Compulsively bipartisan Sen. Joe Manchin must be feeling a lot like Charlie Brown this morning, with the elusive football of Republican support nowhere to be found for the compromise voting rights bill he wrote, insisting he could get ten Republicans to vote for it. You all know how this ended, right? Via The Guardian:
The vote was 49-51 along party lines (Chuck Schumer, the majority leader, switched to vote no at the last minute in a procedural maneuver that will allow him to bring up the bill again for a vote). Because the filibuster requires 60 votes to proceed, Republicans succeeded in blocking the measure.

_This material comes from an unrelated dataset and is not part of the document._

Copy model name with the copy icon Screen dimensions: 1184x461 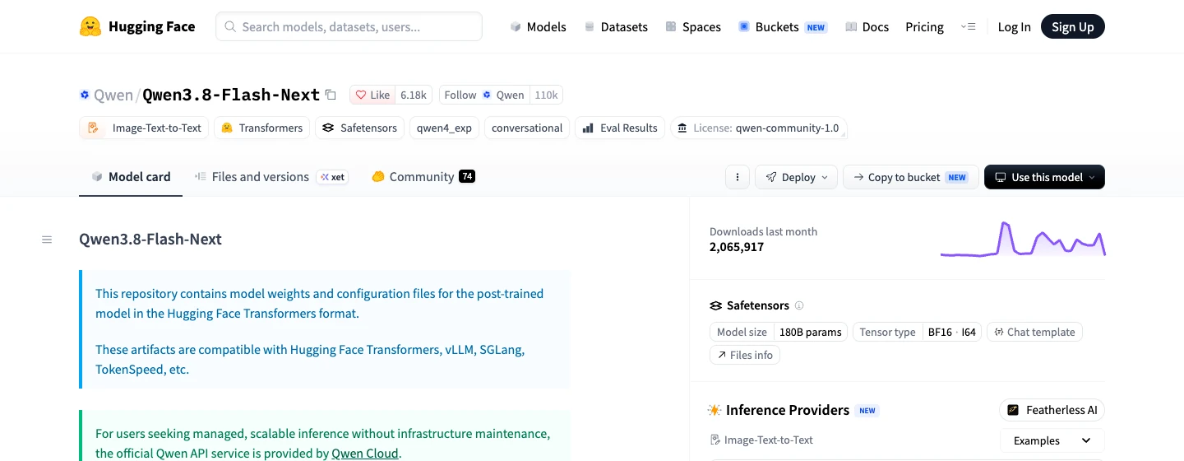click(331, 95)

The bill, the Freedom to Vote Act, would impose significant new guardrails on the American democratic process and amount to the most significant overhaul of US elections in a generation. It would require every state to automatically register voters at motor vehicle agencies, offer 15 consecutive days of early voting and allow anyone to request a mail-in ballot. It would also set new standards to ensure voters are not wrongfully removed from the voter rolls, protect election officials against partisan interference, and set out clear alternatives people who lack ID to vote can use at the polls.
Speaking on the Senate floor after the vote, the majority leader, Chuck Schumer, criticized Republicans for opposing the measure and strongly hinted Democrats would move to change the filibuster rules around voting rights. The right to vote, Schumer said, was unlike other issues the Senate deals with. “It isn’t about regular old politics,” he said.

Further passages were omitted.